壮大なるillusion

なにが起こっても、「絶対幸せ」でいる法

なにが起こっても、「絶対幸せ」でいる法

 人間には感情がある。そして感情とはインナースペース(意識、心?)という場に発生する波動のようなものである。様々な波動の周波数に、怒り、悲しみ、憂鬱、喜び、快感、幸福などのレッテルを張るのが思考(マインド)というマシーンの仕事である。

よって、その高性能プロセッサーであるマインドが(真実の)ウイルスによって壊れてしまえば、そこにはレッテルが貼られる前の感情(波動)という原体験だけが残る。それが絶対的な幸福だと、著者は言う。

 言ってることは単純明快だが、そもそもその感情と呼ばれる波動は何から発生するのかという点には言及されていないのが残念だ。というよりもこればかりは著者もわかりようもないはずだ。

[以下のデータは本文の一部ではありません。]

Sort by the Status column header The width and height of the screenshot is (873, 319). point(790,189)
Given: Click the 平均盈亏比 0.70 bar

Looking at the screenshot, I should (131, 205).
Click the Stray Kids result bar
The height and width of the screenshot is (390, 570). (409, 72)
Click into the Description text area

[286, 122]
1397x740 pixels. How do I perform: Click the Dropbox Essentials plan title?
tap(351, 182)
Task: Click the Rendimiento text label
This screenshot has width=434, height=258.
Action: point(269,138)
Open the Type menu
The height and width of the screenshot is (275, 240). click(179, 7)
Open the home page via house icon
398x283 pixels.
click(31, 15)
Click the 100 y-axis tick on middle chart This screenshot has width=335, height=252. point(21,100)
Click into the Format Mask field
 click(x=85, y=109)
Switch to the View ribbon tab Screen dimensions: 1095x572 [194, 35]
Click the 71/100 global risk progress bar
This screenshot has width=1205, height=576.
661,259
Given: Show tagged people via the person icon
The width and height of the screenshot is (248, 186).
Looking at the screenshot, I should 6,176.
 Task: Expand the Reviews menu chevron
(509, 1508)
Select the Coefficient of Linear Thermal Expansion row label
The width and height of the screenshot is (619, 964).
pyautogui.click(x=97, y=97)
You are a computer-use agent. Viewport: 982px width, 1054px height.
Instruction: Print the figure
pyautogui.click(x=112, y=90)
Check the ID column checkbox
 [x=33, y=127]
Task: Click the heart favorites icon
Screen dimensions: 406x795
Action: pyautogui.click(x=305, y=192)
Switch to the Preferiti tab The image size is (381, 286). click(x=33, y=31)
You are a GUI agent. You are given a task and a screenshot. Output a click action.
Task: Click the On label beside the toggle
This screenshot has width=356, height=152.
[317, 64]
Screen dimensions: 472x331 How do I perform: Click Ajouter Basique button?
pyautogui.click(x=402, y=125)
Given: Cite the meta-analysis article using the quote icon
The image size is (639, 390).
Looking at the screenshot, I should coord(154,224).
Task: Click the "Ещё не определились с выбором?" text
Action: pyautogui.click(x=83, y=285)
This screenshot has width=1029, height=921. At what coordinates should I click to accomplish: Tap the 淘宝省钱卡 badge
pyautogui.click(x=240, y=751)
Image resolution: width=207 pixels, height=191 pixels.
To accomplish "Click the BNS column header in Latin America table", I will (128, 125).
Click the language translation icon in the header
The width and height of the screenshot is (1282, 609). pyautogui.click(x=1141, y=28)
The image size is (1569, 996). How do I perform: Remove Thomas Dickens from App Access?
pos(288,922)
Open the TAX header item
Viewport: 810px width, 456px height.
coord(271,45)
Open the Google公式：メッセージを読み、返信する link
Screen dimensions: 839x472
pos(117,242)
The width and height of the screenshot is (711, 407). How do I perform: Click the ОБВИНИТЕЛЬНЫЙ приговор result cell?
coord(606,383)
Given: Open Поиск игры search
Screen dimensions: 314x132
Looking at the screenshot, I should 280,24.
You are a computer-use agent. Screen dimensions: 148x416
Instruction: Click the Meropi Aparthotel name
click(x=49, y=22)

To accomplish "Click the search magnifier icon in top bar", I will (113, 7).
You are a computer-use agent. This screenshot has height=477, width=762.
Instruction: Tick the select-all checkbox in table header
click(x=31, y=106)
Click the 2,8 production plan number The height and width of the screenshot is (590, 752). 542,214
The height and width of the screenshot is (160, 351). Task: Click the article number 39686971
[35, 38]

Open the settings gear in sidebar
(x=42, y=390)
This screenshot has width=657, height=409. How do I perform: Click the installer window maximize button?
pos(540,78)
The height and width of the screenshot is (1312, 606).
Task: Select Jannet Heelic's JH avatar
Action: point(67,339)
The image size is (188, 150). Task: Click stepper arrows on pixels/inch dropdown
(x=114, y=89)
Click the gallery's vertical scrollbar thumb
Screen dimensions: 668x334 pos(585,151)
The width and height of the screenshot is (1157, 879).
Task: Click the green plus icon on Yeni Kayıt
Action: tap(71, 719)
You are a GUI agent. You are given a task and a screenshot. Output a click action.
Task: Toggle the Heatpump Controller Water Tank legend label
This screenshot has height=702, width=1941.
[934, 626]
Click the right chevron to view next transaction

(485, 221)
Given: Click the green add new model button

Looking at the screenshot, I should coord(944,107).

物理学において(波としての)素粒子がどこから、そしてなぜ発生するのかがわかっていないのと同じく、今の所”カミ”の仕業とするよりほかないのだろう。素粒子は観察者が創造しているとする説まである。量子論の隆盛以降、もはや物理学すら物語性を帯びてきている。いち早く想像し、創造したものがノーベル賞をもらえるらしい(笑)。

何故かわからないがただそこに”ある”もの、それが人間の感情というわけだ。それに勝手に、ポジティブ・ネガティブのレッテルを貼って、幸不幸の間を右往左往するのが人生というわけである。

感情はマインドが作り出すものという見方もできる。例えば、思考がある目標を立て、それが達成されたと思考が判断すれば、幸福という感情が生まれ、達成されなければ不幸という感情が発生するように。正確には思考それ自体が生み出した感情(と思考が呼ぶもの)に幸福だ、不幸だと思考がまた判断するわけだ。

マインドが作り出す壮大なイリュージョンをなめてはいけない。それこそ悟りや神秘体験ですらマインドは作り出すことができる。世に自称ブッダやスピ系女子が氾濫するのはこのためだ。